= European Climate Initiative =

Climate Action connecting Europe

The European Climate Initiative (EUKI) is a funding instrument of the German Federal Ministry for the Environment, Climate Action, Nature Conservation and Nuclear Safety (BMUKN). The overall objective of the EUKI is to promote cooperation in the European Union (EU) to reduce greenhouse gas emissions.

The European Climate Initiative finances cross-border climate action projects. of public and civil society actors such as non-governmental organizations, scientific institutes and municipalities. Currently (as of December 2025), the EUKI promotes and finances 232 projects in 31 European countries. More than 450 implementing organizations and implementing partners are active in the projects. The funding volume amounts to 127 million euros. The EUKI forms the link between the National and the International Climate Initiative.

== History ==
In November 2016, the German government decided to fund the European Climate Initiative and made funds available for the 2017 federal budget. In April 2017, the first EU-wide call for project ideas was launched, with 67 project proposals received and 22 projects selected for funding. In May 2017, the EUKI Secretariat established its office at the Deutsche Gesellschaft für Internationale Zusammenarbeit (GIZ). A few months later, in September 2017, the first projects started their work.

During the first EUKI annual conference in Berlin in February 2018, the publication of a second call for project ideas was announced. From 85 project outlines, EUKI subsequently selected 22 proposals for funding. The calls for projects are held annually and support between 20 and 30 projects each year. In 2026, the 10th EUKI call for project was conducted.

== Objectives ==

The overall objective of the EUKI is to promote cooperation within the European Union to reduce greenhouse gas emissions. The work focuses on three approaches to support public and civil society actors in climate action and to initiate a transformative change in Europe to mitigate greenhouse gases.

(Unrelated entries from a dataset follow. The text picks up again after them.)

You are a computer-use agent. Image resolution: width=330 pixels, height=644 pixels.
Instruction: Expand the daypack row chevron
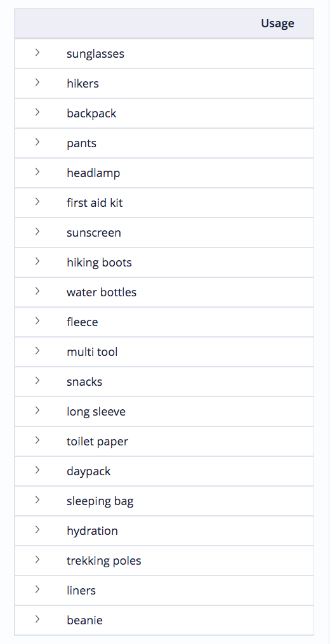point(37,470)
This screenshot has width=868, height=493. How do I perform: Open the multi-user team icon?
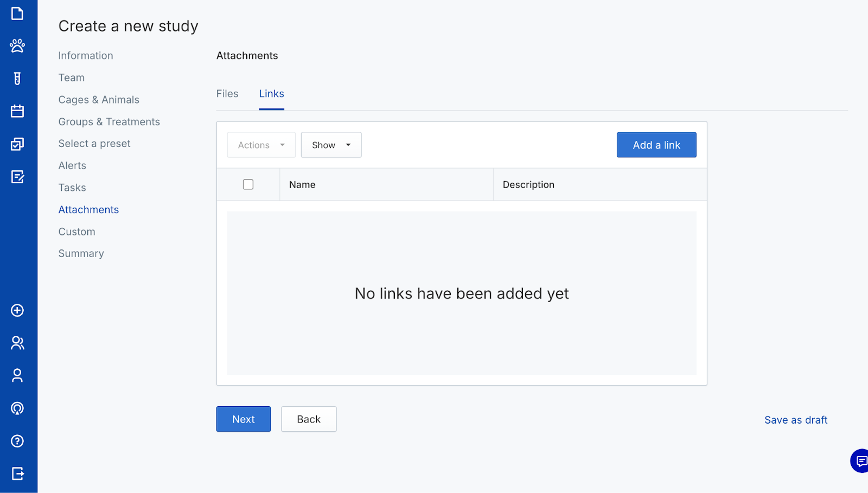pyautogui.click(x=17, y=343)
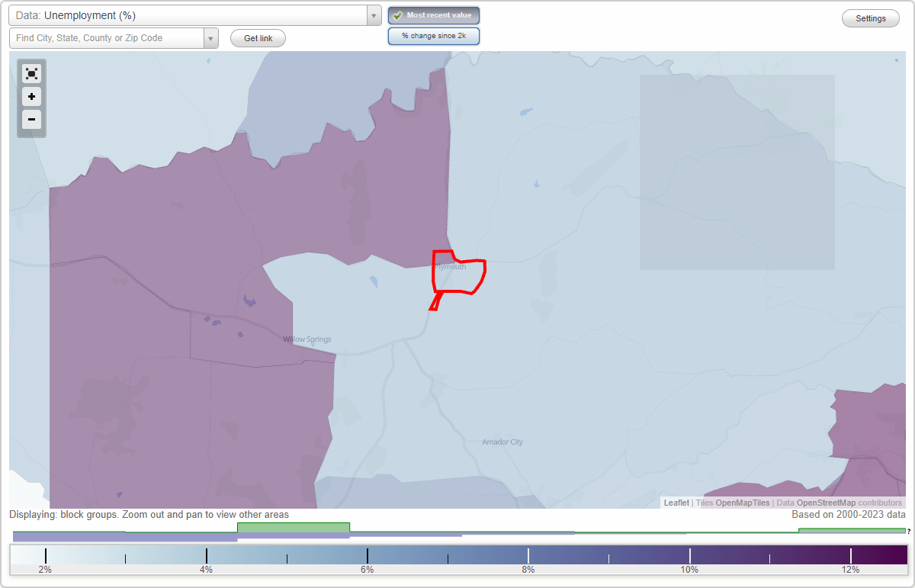Open the Settings panel

tap(870, 18)
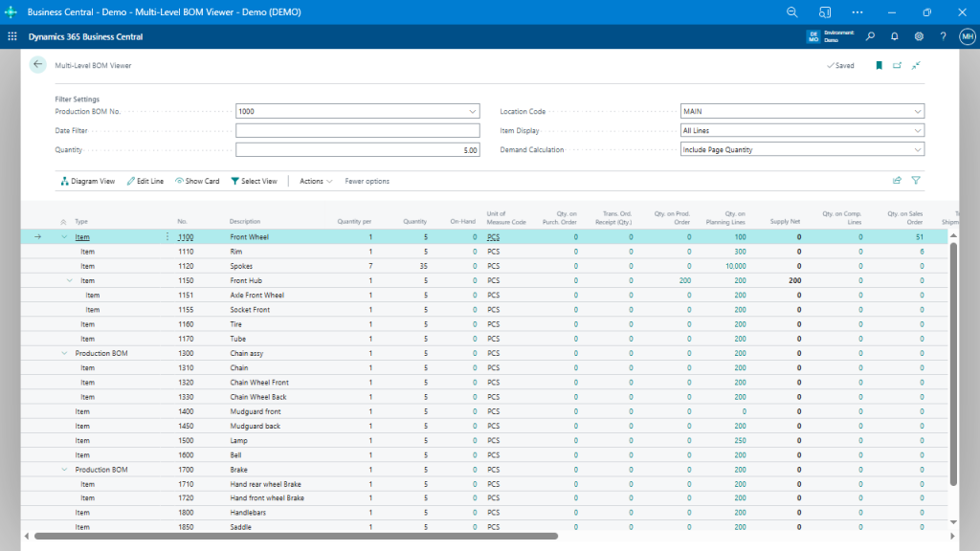Click the back arrow button
Screen dimensions: 980x551
37,65

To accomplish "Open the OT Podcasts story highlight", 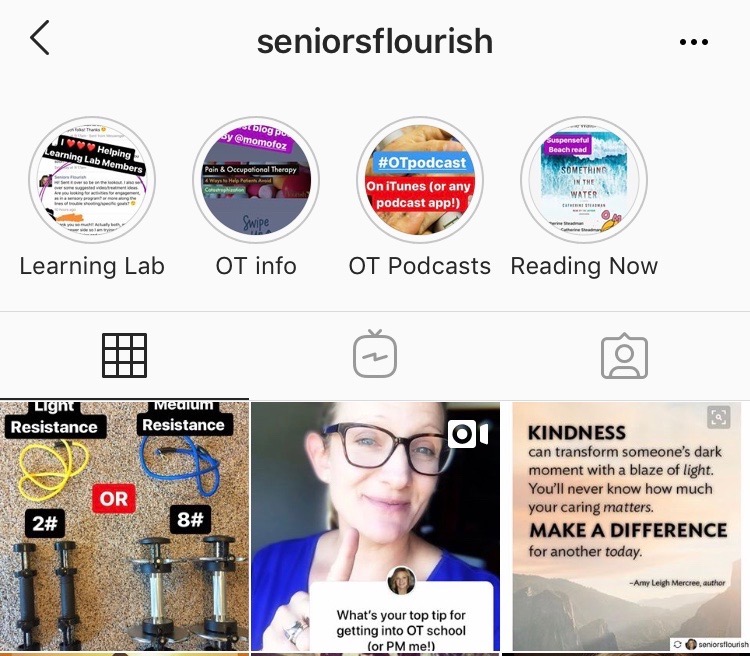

Specifically, the EUKI pursues three approaches:

- Raise awareness and bundle knowledge
- Build networks and share models of success
- Build capacities

== Project funding ==

There are two ways to receive funding or contracts under the EUKI: The annual, EU-wide call for project ideas selects organizations with future-oriented ideas for European climate action. In addition, the German Federal Ministry for the Environment finances specific projects that pursue predefined climate policy goals. The target groups of the bilateral and multilateral measures to be funded are governments, local authorities, civil society, consumers and - where permitted under state aid law - the industry. Geographically there is a focus on cooperation with Central, Eastern, South Eastern and Southern Europe

=== Call for Project Ideas ===

Once a year, the EUKI publishes a call for project ideas in which committed actors and cross-border networks within the EU can apply for funding. Innovative climate action ideas from non-governmental organizations, public authorities, non-profit companies and scientific and educational institutions are selected for funding. Projects are sought in which partners from two or more EU countries work together. The EUKI funds the majority of its projects through the call for project ideas which is implemented by the Deutsche Gesellschaft für Internationale Zusammenarbeit (GIZ) on behalf of the BMUKN.

=== Tenders ===

Within the framework of tenders the BMUKN commissions selected projects and studies. These are intended to contribute to the direct implementation of agreements with EU partner countries and climate policy goals of the German government in Europe. The concept development for these projects takes place in consultation with the respective partner countries within the framework of bilateral initiatives. In addition, the ministry awards contracts for the scientific monitoring and evaluation of the EUKI as well as for the support of the BMUKN in questions of EU climate policy.

== EUKI Academy ==

In addition to funding, EUKI supports the strengthening of methodological, technical and commercial competencies as well as the dissemination of knowledge on climate action. Corresponding training events are offered within the framework of the EUKI Academy. The EUKI also promotes the networking of implementers and thus contributes to the establishment of a community of practice of committed experts in climate action across professional and national borders.

EUKI regularly offers webinars on climate-relevant topics such as climate policy or structural change in coal regions. In addition, there are further training courses on methodological topics such as project management or public relations. EUKI also publishes results and studies of the funded projects.

== Thematic priorities and project examples ==

The European Climate Initiative promotes ideas for cross-border EU-wide climate action.

Projects funded include socially responsible structural change in coal regions, awareness-raising in schools,, exchanges on national and European climate policy, and the strengthening of cycling in urban areas.